Gregory believes that their successful member loan campaign was also the result of an “ongoing consciousness” at the co-op over the years about keeping all stakeholders involved in the conversation about where the co-op is going. “Our board talks a lot about the best ways to communicate with our member-owners, shoppers, staff, general manager and the community. It’s a huge priority for us,” Gregory said. “Our communication and conversations help people move in the direction of the common good.” So when the co-op asked members to support the co-op’s goals with their money, the groundwork for that had already been developed. “It’s a real contrast to the nonprofit world where it’s a ‘fundraising appeal.’ In this situation people are asked to see themselves as owners,” she added. The co-op currently has 6,300 members and growing.

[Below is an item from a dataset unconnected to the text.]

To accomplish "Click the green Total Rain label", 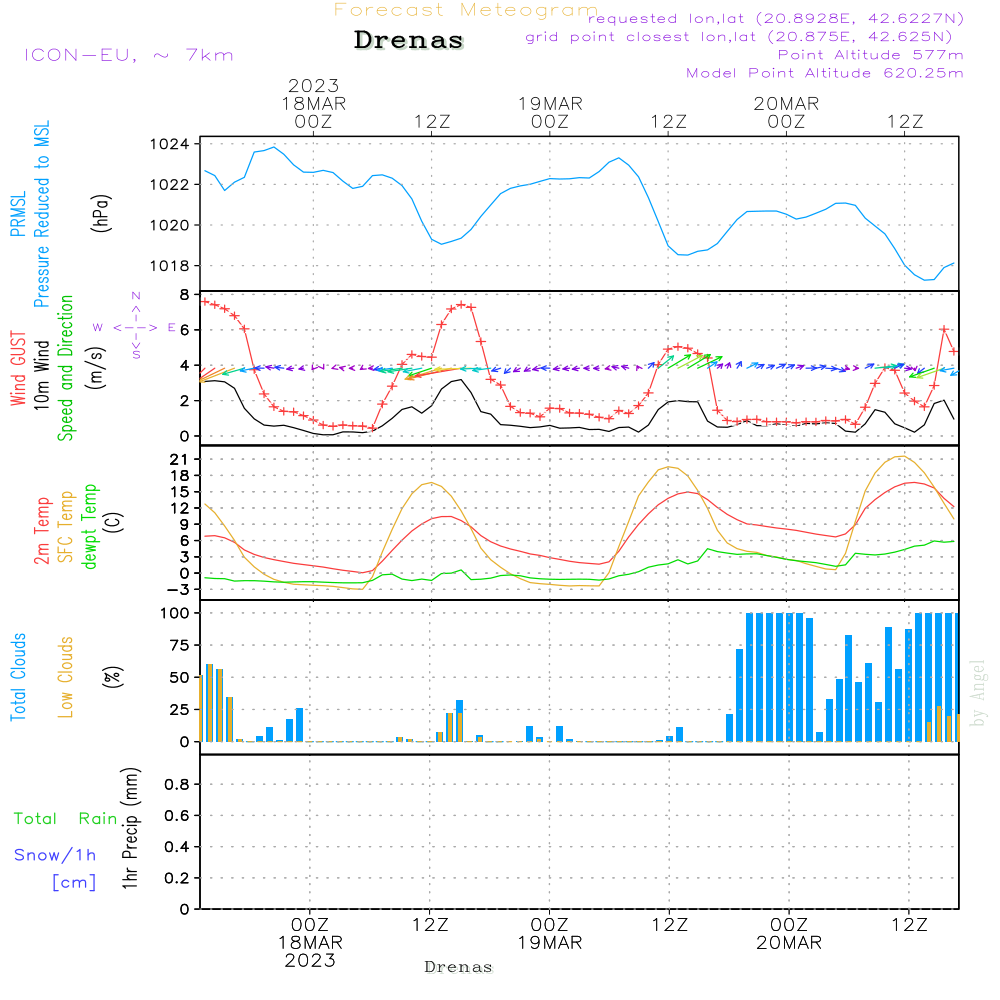I will point(66,819).
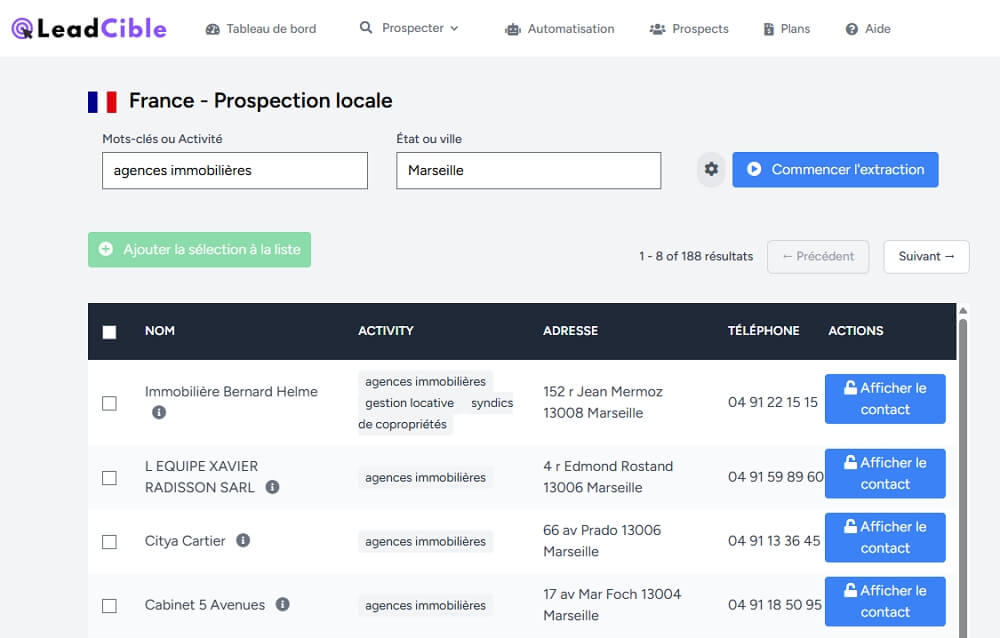Go to the Plans menu item
Viewport: 1000px width, 638px height.
[x=786, y=29]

Gregory also credits Gayle Sullivan, marketing assistant at River Valley Market, with creating an elaborate fundraising thermometer in the shape of a carrot that generated excitement in the store. When the co-op met its goal, flashing neon lights on top of the carrot would turn on when the funding went Over the Top. They also brought this exciting carrot to a loan campaign dinner and people took pictures with it. “We did really silly things with the carrot,” she said. And at the end of the day “we had people coming together to build a more just food economy.” Ok, does this all make strategic leadership and capital campaigns sound like a blast? Absolutely. They had fun and they worked hard. Gregory said, “The only way to build success here is to do it together.”
4PCG Focus—Strategic Leadership:successfully articulating the cooperative’s direction/purpose and setting up the organization for movement in this direction. Each issue of Connections will focus on one pillar of the Four Pillars of Cooperative Governance. For more information about 4PCG, read the article in the January/February 2014 issue of Cooperative Grocer.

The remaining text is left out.